Isabel V. Sawhill, from Pathways to the Middle Class: Balancing Personal and Public Responsibilities (2012)
from Pathways to the Middle Class
Balancing Personal and Public Responsibilities
Isabel V. Sawhill, Scott Winship, and Kerry Searle Grannis
Isabel V. Sawhill is codirector of the Center on Children and Families and the Budgeting for National Priorities Project at the Brookings Institution, a nonprofit public-policy organization based in Washington, D.C. Scott Winship is a fellow and research director at the Brookings Center’s Social Genome Project. Kelly Searle Grannis is the associate director of the Social Genome Project. The following excerpt is from the 2012 Social Genome Project of the Brookings Institution.
- The majority (61%) of Americans achieve the American Dream by reaching the middle class by middle age, but there are large gaps by race, gender, and children’s circumstances at birth.
- Success begets further success. Children who are successful at each life stage from early childhood to young adulthood are much more likely to achieve the American Dream.
Figure 1
- Children from less advantaged families tend to fall behind at every stage. They are less likely to be ready for school at age 5 (59% vs 72%), to achieve core academic and social competencies at the end of elementary school (60% vs 77%), to graduate from high school with decent grades and no involvement with crime or teen pregnancy (41% vs 70%), and to graduate from college or achieve the equivalent income in their twenties (48% vs 70%).
- Racial gaps are large from the start and never narrow significantly, especially for African Americans, who trail by an average of 25 percentage points for the identified benchmarks.
- Girls travel through childhood doing better than boys only to find their prospects diminished during the adult years.
- The proportion of children who successfully navigate through adolescence is strikingly low: only 57%.
- For the small proportion of disadvantaged children who do succeed throughout school and early adulthood (17%), their chances of being middle class by middle age are almost as great as for their more advantaged peers (75% vs 83%).
Figure 2
- Keeping less advantaged children on track at each and every life stage is the right strategy for building a stronger middle class. Early interventions may prevent the need for later ones. As the data…make abundantly clear, success is a cumulative process. One-time interventions may not be enough to keep less advantaged children on track.
- It’s never too late to intervene—people who succeed in their twenties, despite earlier struggles, still have a good chance of making it to the middle class.
- Creating more opportunity will require a combination of greater personal responsibility and societal interventions that have proven effective at helping people climb the ladder. Neither alone is sufficient. Government does not raise children, parents do. But government can lend a helping hand.
- If one believes that good behavior and good policy must go hand in hand, programs should be designed to encourage personal responsibility and opportunity-enhancing behaviors.
- There are not just large, but widening gaps by socioeconomic status in family formation patterns, test scores, college-going, and adult earnings.

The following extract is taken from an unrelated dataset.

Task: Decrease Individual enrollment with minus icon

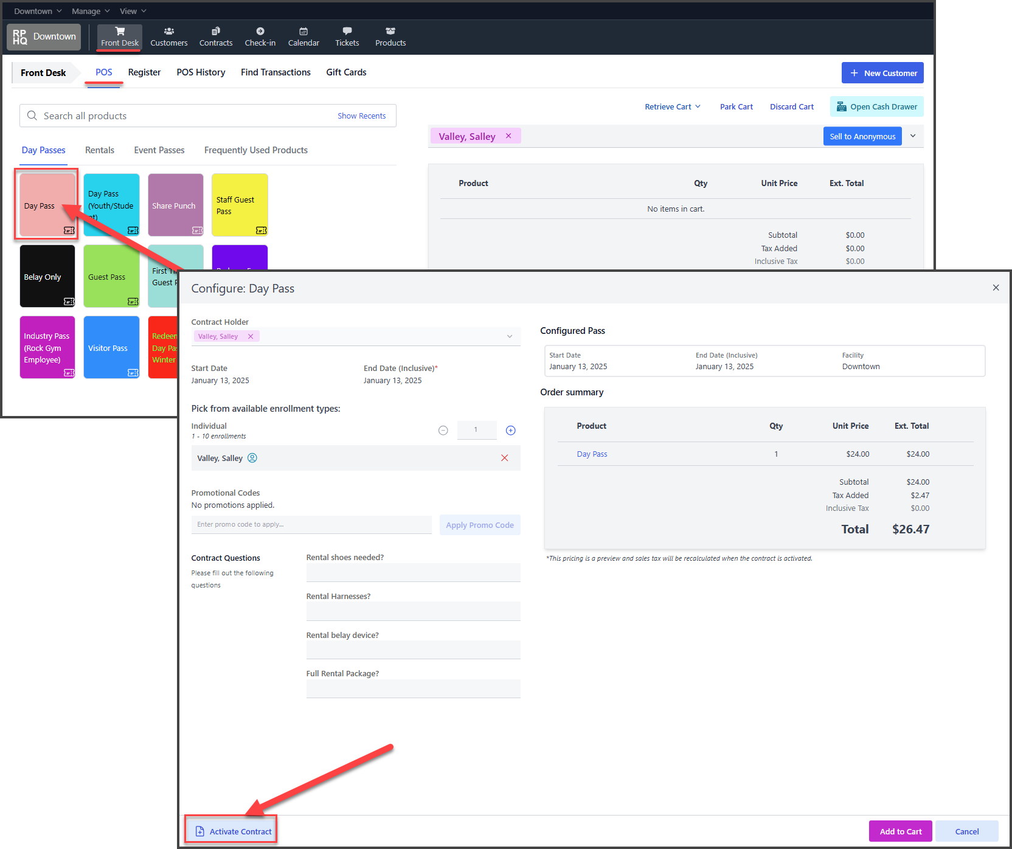Action: coord(443,431)
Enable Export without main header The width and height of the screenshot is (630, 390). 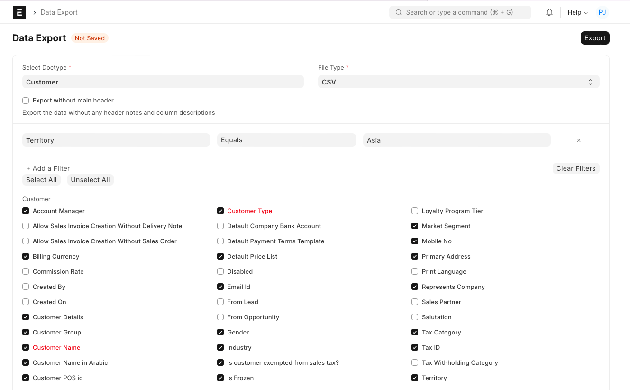25,100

These gaps should be addressed or the nation risks becoming increasingly divided over time.
- Budget cuts necessitated by the nation’s fiscal condition should discriminate between more and less effective programs. The evidence now exists to make these discriminations. Some programs actually save taxpayer money.
- Too little attention has been given to ensuring that more children are born to parents who are ready to raise a child. Unplanned pregnancies, abortions, and unwed births are way too high and childbearing within marriage is no longer the norm for women in their twenties, except among the college-educated. Government has a role to play here, but culture is at least as important.
- As many have noted, a high-quality preschool experience for less advantaged children and reform of K–12 schooling could not be more important.
- Increasing the number of young people who enroll in college is important, but increasing the proportion who actually graduate is critical. Graduation rates have lagged enrollment. A major problem is poor earlier preparation. In addition, disparities in ability to afford the cost of college mean that even equally qualified students from low- and high-income families do not have the same college-going opportunities.